Changes in Internal Control Over Financial Reporting
There were no changes in our internal control over financial reporting that occurred during the three months ended March 31, 2026 that materially affected, or are reasonably likely to materially affect, our internal control over financial reporting.
PART II. OTHER INFORMATION
ITEM 1. LEGAL PROCEEDINGS
There have been no additional material developments with respect to the information previously reported under “Part I, Item 3. Legal Proceedings” of our 2025 Annual Report.
See Note 9 to the Interim Financial Statements for information about other material legal proceedings to which we are subject.
ITEM 1A. RISK FACTORS
For information related to the Company’s risk factors, see “Part I, Item 1A. Risk Factors” in our 2025 Annual Report.
ITEM 2. UNREGISTERED SALES OF EQUITY SECURITIES AND USE OF PROCEEDS
Issuer Purchases of Equity Securities
In October 2023, we announced the Board of Directors approved the SRP, initially authorizing the Company to repurchase up to $300 million of TEC’s outstanding common stock.
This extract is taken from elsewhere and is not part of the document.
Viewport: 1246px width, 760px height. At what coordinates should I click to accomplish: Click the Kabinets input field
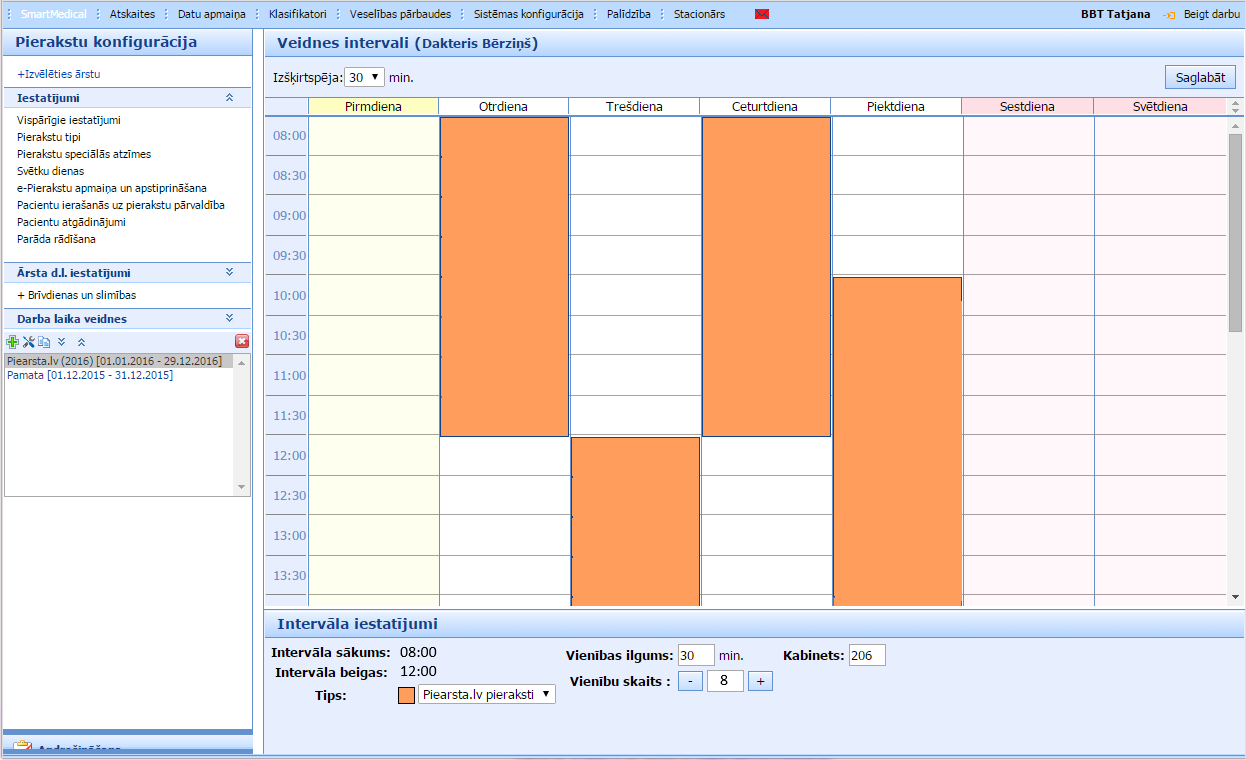point(867,656)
In May 2024, the Board of Directors approved an increase in the then-remaining SRP capacity to $1 billion through the end of 2025. In September 2024, the Board of Directors again approved an increase in the then-remaining SRP capacity to $1.25 billion through December 31, 2026. In September 2025, the Board of Directors approved an increase in the then-remaining SRP capacity to $2 billion through December 31, 2028. See “Item 5. Market for Registrant’s Common Equity, Related Stockholder Matters and Issuer Purchases of Equity Securities” in our 2025 Annual Report for additional information related to the SRP and shares repurchased under the SRP.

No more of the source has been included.